Alexander Lauréus (1783–1823) was born in Finland, but he left his native town already in 1802 when he moved to Stockholm. He received his education at the Swedish Royal Academy of Painting and Sculpture and he soon became a successful and highly esteemed artist of the early Romantic era.
The exhibition at the Sinebrychoff Art Museum in Helsinki is based on new research and a refreshing new evaluation of Alexander Lauréus’ life and artistic production. The viewer is invited to follow in the artist’s footsteps from his early years as a student in Stockholm to the last years of his life, which he spent in Rome. In 1823 his life was cut short when he died of a sudden fever at the age of 40.

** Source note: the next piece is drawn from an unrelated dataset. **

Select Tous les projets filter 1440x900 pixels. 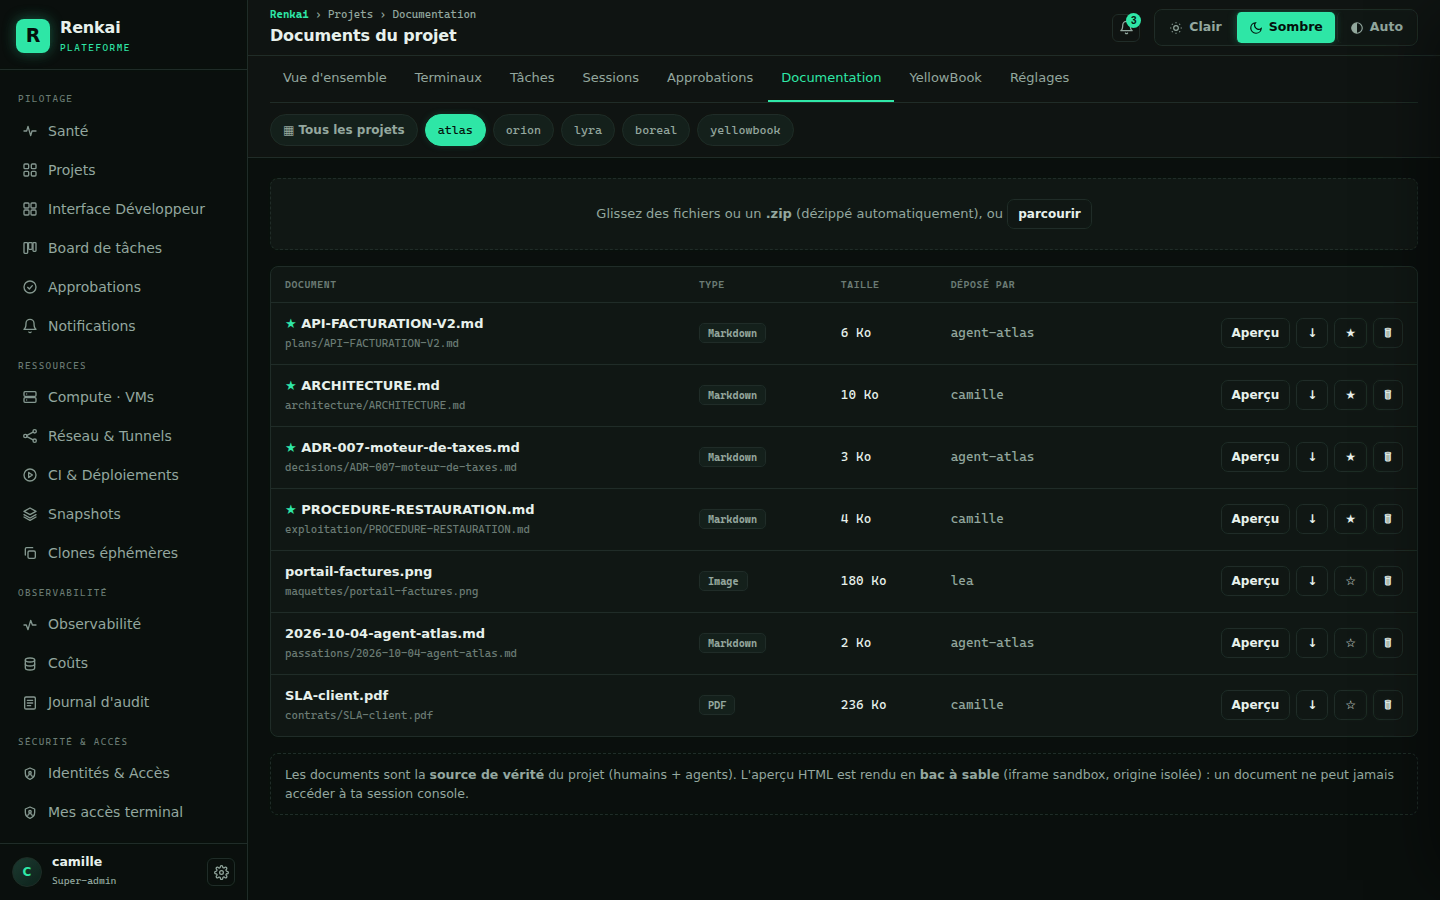pyautogui.click(x=343, y=130)
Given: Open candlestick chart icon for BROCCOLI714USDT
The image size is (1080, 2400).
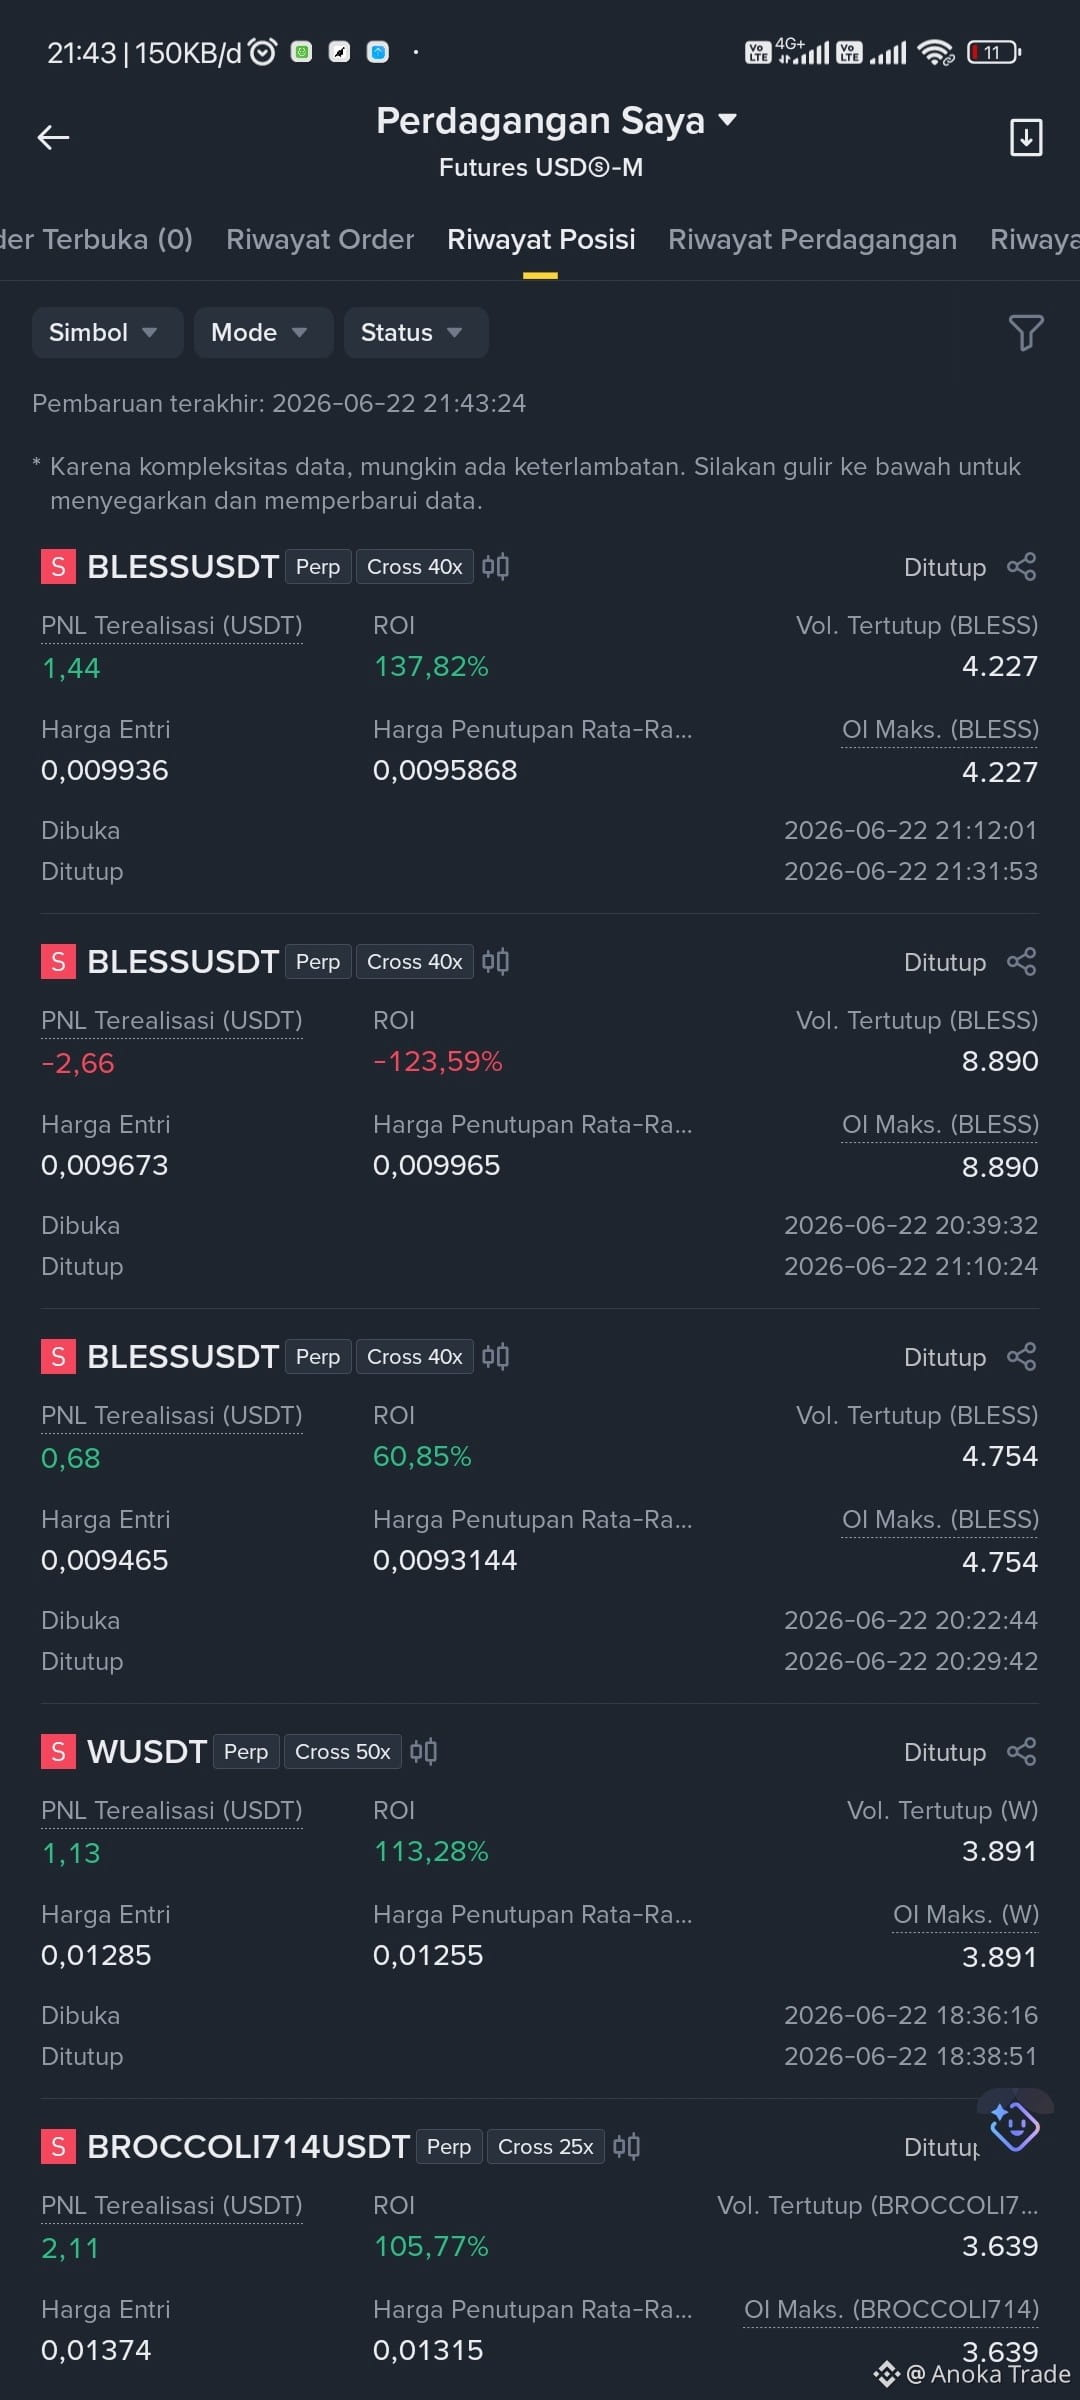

Throughout his entire career his main source of inspiration was Dutch seventeenth-century art and he specialized in genre painting. Already as a student at the Academy he had the advantage of free access to the Royal collections in Stockholm. He practiced his oil painting skills by carefully studying and copying seventeenth-century masters such as Rembrandt, Gerrit Dou and Godfried Schalken. He soon became a master of painting smooth shifts of light and shadow, and in accordance with the romantic spirit of his day, he specialized in firelight images. In his paintings he explored the dark interiors or landscapes illuminated by a candle, a torch or a bonfire. Sometimes moonlight added to the atmosphere.
The exhibition gathers together around 70 oil paintings and a selection of drawings from more then twenty different lenders in Finland and Sweden. A new publication (in Finnish, Swedish and English) presents a comprehensive view of his oevre and situates the artist in the international context of his day.